Alexander Barbour

Personal information
- Date of birth: 7 June 1862
- Place of birth: Dumbarton, Scotland
- Date of death: 29 December 1930 (aged 68)
- Place of death: Bonhill, Scotland
- Position: Forward

Youth career
- 1880-1881: Dalry Primrose F.C.
- 1881-1882: Dalry Albert F.C.
- 1882-1883: Dundee

Senior career*
- Years: Team / Apps / (Gls)
- 1883–1888: Renton
- 1888–1891: Bolton Wanderers / 34 / (17)
- 1891–1892: Glossop North End
- 1892–18??: Nottingham Forest / 1 / (0)

International career
- 1885: Scotland / 1 / (1)

= Alexander Barbour =

Scottish footballer (1862–1930)

Alexander Barbour (7 June 1862 – 29 December 1930) was a Scottish footballer, who played for Renton, Bolton Wanderers, Glossop North End, Nottingham Forest and the Scotland national team.

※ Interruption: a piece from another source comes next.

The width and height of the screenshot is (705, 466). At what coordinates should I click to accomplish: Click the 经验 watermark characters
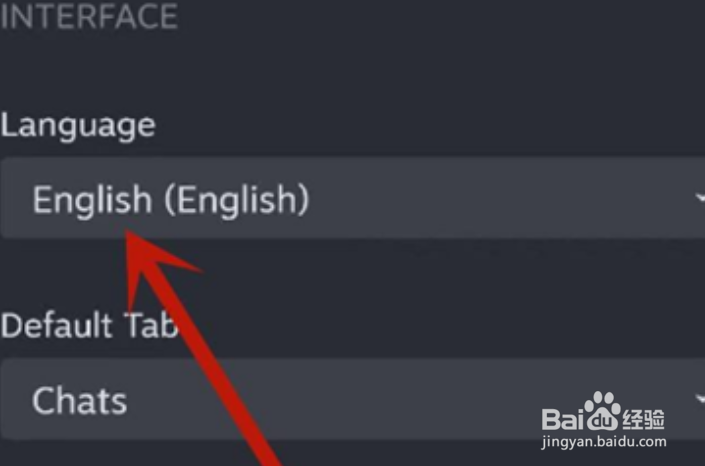[643, 419]
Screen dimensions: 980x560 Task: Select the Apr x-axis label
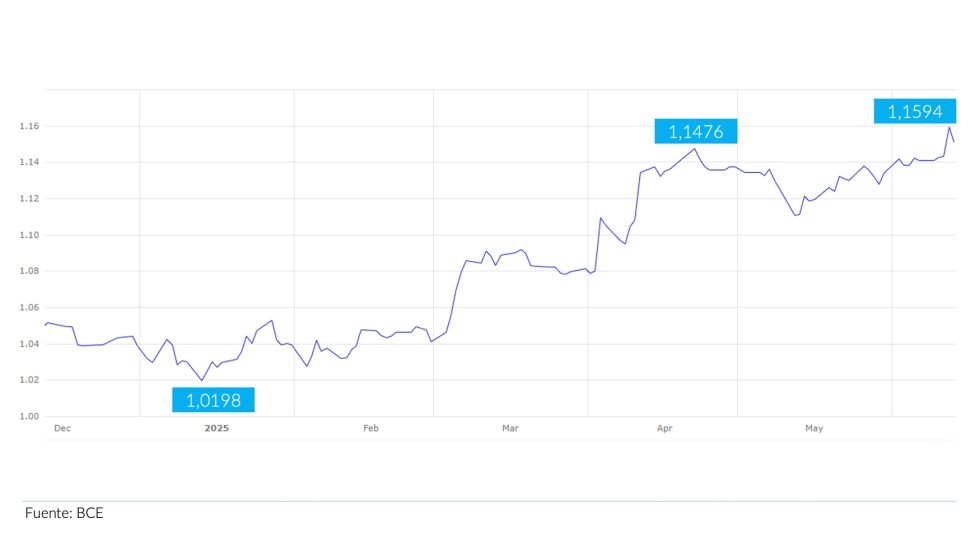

Barbour, who was born in Dumbarton and played as a striker, won the Scottish Cup with Renton in 1885. He won his first, and only, Scotland cap the same year, scoring in an 8–2 win over Ireland. He also played in the unsuccessful Scottish Cup final the previous year as Renton lost 3–1 to Queen's Park. He was transferred from British Guiana to the Gold Coast in 1902. At the time of his civil service transfer, he tried to relocate his family to be with him but this was not sanctioned by his employers.

He was signed by Bolton Wanderers in May 1888 and scored 17 goals in 34 matches in three years for the club. He had a season with Glossop North End in season 1891-92 and was then signed by Nottingham Forest as a coach, although he made one final league appearance for them in 1893.